**Text passage:**
- - -
On the other hand, the major threats facing the organic farming in the region are the fluctuations in the price of cattle, vulnerability of producers to changes in supply and demand for agro-food products, threats to livestock production caused by climate change (e.g. disease outbreaks, instability in the pasture productivity, and loss of adaptability) and the possibility of an economic crisis harming the chances of consumer purchasing. Do not apply vaccines against endemic diseases (internal factor) is a weakness, but it is also a threat to herd health.

4. Conclusions

The level of approximation of the CPU to the organic standard is higher in the municipalities Mazapa (56.8%) and Tacotalpa (56.7%) than in Huitiupán (49.0%).

The main strengths of the CPU in order to fully meet the organic standards lies in the indicators of feed management, sustainable pasture management, ecological soil fertilization, ecological pest and disease control in pastures and crops, breeds and reproduction, and animal well-being.

The weaknesses that the CPU in the three municipalities should overcome in order to increase the viability of organic certification are with respect to the following areas: ecological weed control in pastures and crops, veterinary prevention and treatment, food safety and ecological management.

The main opportunities for the CPU to move toward organics are: diversification of the products obtained in the CPU, increase in demand for products obtained in production systems friendly to the environment, reconversion of the productive chain toward value chain, upward trend in cattle prices, government programs for livestock development, and foray of the producers into new market niches.
- - -
**Prompt 1:**
Summarize the passage on organic cattle production in two sentences.
**Prompt 2:**
Extend the passage on organic cattle production past its final sentence.
The saved data entries are separate material and are not connected to the passage on organic cattle production.

Saved data entries:
- - -
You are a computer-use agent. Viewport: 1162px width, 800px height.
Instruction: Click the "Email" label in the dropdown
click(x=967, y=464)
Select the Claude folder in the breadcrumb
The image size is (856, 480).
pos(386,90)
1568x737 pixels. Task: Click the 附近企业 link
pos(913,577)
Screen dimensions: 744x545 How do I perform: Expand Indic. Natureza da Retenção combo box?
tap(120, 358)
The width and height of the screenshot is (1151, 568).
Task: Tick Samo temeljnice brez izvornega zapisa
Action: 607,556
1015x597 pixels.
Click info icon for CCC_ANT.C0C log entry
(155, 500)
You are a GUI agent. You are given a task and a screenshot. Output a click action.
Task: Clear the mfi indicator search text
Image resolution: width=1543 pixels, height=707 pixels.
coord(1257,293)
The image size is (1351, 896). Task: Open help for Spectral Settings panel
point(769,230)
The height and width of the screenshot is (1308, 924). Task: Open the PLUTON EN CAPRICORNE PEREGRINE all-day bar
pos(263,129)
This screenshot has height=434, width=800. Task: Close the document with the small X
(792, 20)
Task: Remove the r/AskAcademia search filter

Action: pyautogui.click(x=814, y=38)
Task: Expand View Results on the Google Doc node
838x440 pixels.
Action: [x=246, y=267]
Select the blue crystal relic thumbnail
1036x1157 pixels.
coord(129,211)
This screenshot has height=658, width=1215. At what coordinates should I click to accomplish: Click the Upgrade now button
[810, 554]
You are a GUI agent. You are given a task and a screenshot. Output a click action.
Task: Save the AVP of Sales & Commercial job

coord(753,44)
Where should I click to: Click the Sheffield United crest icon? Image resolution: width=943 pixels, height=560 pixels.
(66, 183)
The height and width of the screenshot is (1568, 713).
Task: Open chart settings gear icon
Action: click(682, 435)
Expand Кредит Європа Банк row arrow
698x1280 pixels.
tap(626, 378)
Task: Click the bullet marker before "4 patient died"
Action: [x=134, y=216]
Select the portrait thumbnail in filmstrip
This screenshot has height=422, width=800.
- - -
**Your response 1:**
Organic farming in the region faces threats such as fluctuating cattle prices, climate-related risks to livestock, and a possible economic crisis, and the CPU comes closer to the organic standard in Mazapa and Tacotalpa than in Huitiupán. The CPU's strengths include feed and pasture management, it must overcome weaknesses such as ecological weed control and veterinary prevention and treatment, and its opportunities include product diversification and rising demand for environmentally friendly products.

**Your response 2:**
The major threats for the organic farming are the fluctuations in the price of cattle, vulnerability of producers to changes in supply and demand for agro-food products, threats to livestock production caused by climate change (e.g. disease outbreaks, instability in the pasture productivity, loss of adaptability), and the possibility of an economic crisis harming the chances of consumer purchasing.

Finally, it is necessary to train and advise farmers on production techniques and ecological management, as well as offering a comprehensive policy for the development of organic farming.

Additional information

Funding

Funding. This publication was made possible thanks to the support of the Institutional Fund for Regional Fomentation of Scientific and Technological Development and Innovation (FORDECYT according to its Spanish initials) of Mexico’s National Council on Science and Technology (CONACYT according to its Spanish initials) through agreement 143303: “Strategies for sustainable management for regional development in the Grijalva cross-border hydrographic basin,” supported by matching funds by the Secretary of Natural Resources and Environmental Protection (SERNAPAM according to its Spanish initials) of the Mexican state of Tabasco.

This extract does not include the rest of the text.